On Wednesday, Democratic Rep. Jamie Raskin of Maryland made the mistake of practicing history without a license.
Then again, from Critical Race Theory to other Marxist-inspired madness, Democrats have already spent years butchering American history.
In a clip posted to the social media platform X, Raskin referred to the famed 18th-century revolutionary (and honorary Founding Father) Thomas Paine as an “undocumented immigrant,” prompting a hilarious rebuke from Rep. Jim Jordan, a Republican from Ohio.
“My understanding was Mr. Paine was born in the U.K., came to America, then a British colony, in 1774,” Jordan said after Raskin’s statement. “So I was just struggling to figure out how he was an illegal immigrant.”
Insufficiently embarrassed — Democrats never are — Raskin tried to clarify.
“I didn’t say he was an illegal immigrant,” Raskin replied. “I said he was an undocumented immigrant — just like Thomas Jefferson’s family was. Most of our ancestors did not arrive here with documents.”
Raskin: “Thomas Paine was an undocumented immigrant.”
Jordan: “How was he an illegal immigrant? He was born in the UK and came to America, then a British colony.”
Raskin: “I didn’t say he was an illegal immigrant. He was an undocumented immigrant.” pic.twitter.com/3H6fDV02rf
— Greg Price (@greg_price11) March 18, 2026
Raskin made those asinine comments during a House Judiciary Committee Subcommittee on the Constitution and Limited Government hearing.
Later in the same hearing, Jordan — he couldn’t help himself — returned to the question of Paine as an “undocumented immigrant.”
“Is Thomas Paine an undocumented immigrant or a Founding Father?” Jordan asked the committee’s four witnesses. All four, in their own ways, affirmed that Raskin’s characterization made no sense.
The topic came up again about 45 min later. pic.twitter.com/pb8yOLbRl8
— Hearing Highlights (@hearhighlight) March 18, 2026
Raskin, of course, made an absolute fool of himself.
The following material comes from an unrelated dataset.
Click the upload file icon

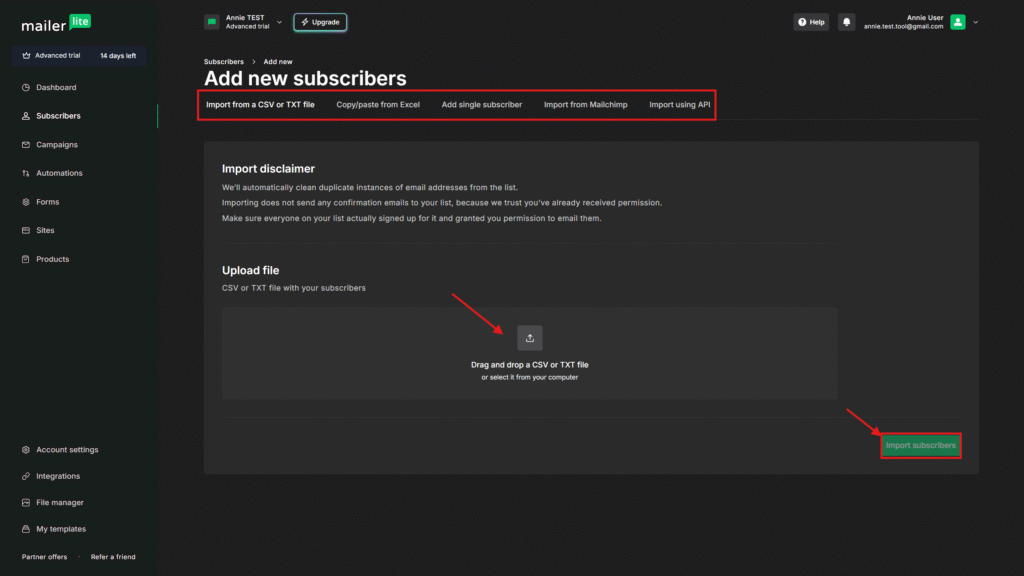tap(530, 338)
For one thing, he added Jefferson’s name to his silly catalog of early American “undocumented immigrants.”
In nearly two decades of studying and teaching Jefferson’s life to undergraduate and graduate students, I only came across one reference to the great Founding Father’s “undocumented immigrant” family. It appeared in the second line of Jefferson’s (unfinished) 1821 autobiography.
“The tradition in my father’s family was that their ancestor came to this country from Wales, and from near the mountain of Snowdon, the highest in Gr. Br.,” Jefferson wrote.
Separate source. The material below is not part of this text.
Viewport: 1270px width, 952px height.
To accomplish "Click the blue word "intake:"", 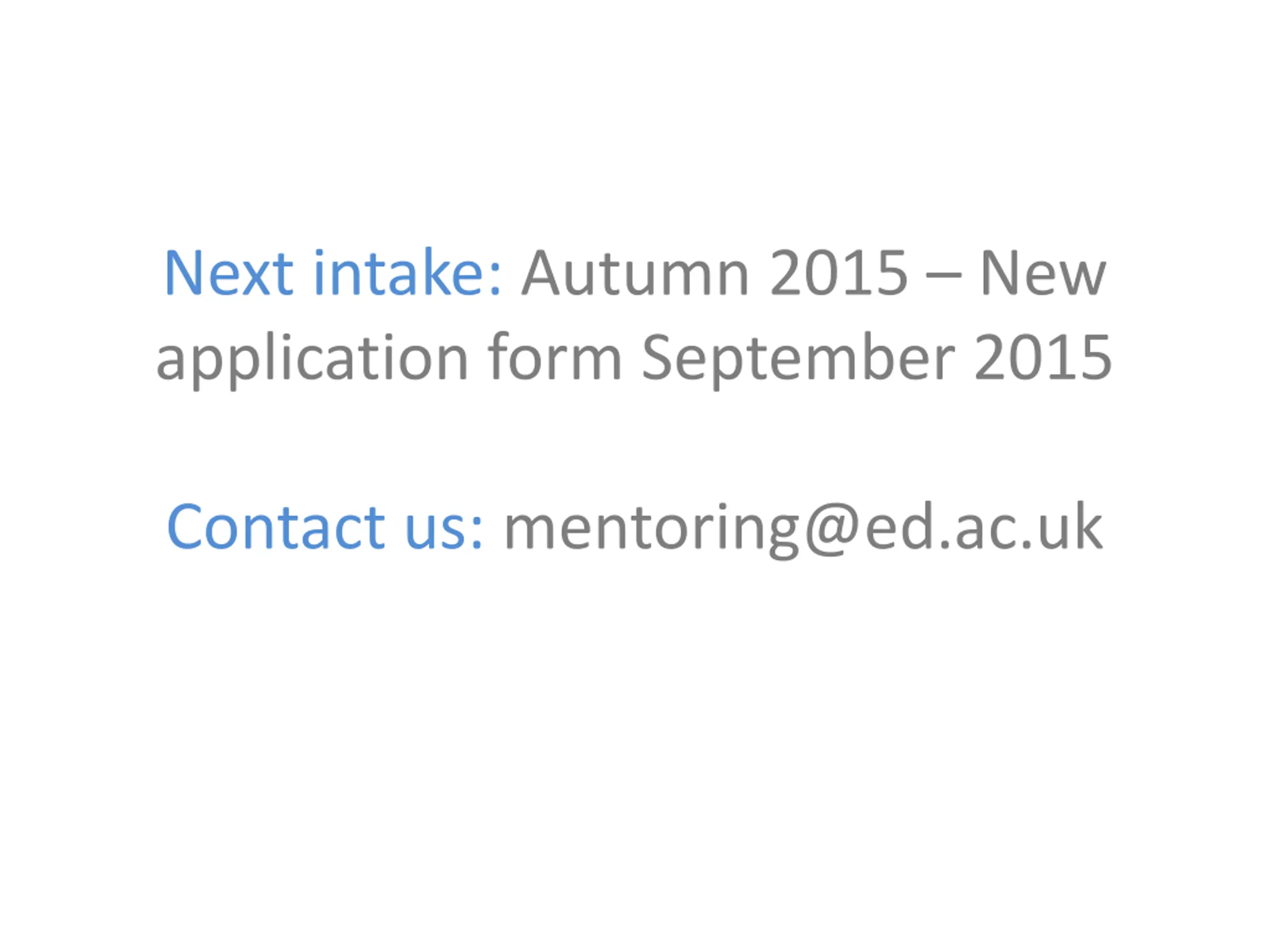I will (408, 273).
In other words, Jefferson himself knew very little about how his own family moved to Virginia from Great Britain. So the sight of Raskin talking confident nonsense about the subject merely added to the scene’s comedic value.
Moreover, Democrats typically marginalize Jefferson as a slaveholding racist because they fear his ideas of natural rights and limited government. To invoke his name in any positive context, therefore, qualifies as hypocrisy.
As for Paine, there is no doubt that the Englishman contributed his powerful pen to the cause of American independence. Paine’s “Common Sense,” published in 1776, made arguments against monarchy that many Americans had never read.
On the other hand, Christians should pause before elevating Paine to the pantheon of American heroes. During and after the French Revolution of the 1790s, Paine published “The Age of Reason,” which ranks as perhaps the most vicious attack on Christianity written in that century.
Above all, however, Raskin’s decision to invoke Paine (and Jefferson) exposed the emptiness of the Democrats’ favorite phrase, “undocumented immigrants.”
“Most of our ancestors did not arrive here with documents,” Raskin said.
Indeed. Then they formed a country with a Constitution. And that Constitution plainly authorizes their representatives to make laws, including naturalization laws.
So the issue isn’t “documents.” It’s law. Illegal immigrants have violated the law. Hence the Democrats’ preference for the word “undocumented,” for it means nothing and effectively obscures the word “illegal,” which means everything.
In the end, of course, it is fitting that Raskin said something idiotic about Paine in particular. The Democrats, after all, have never done well with common sense.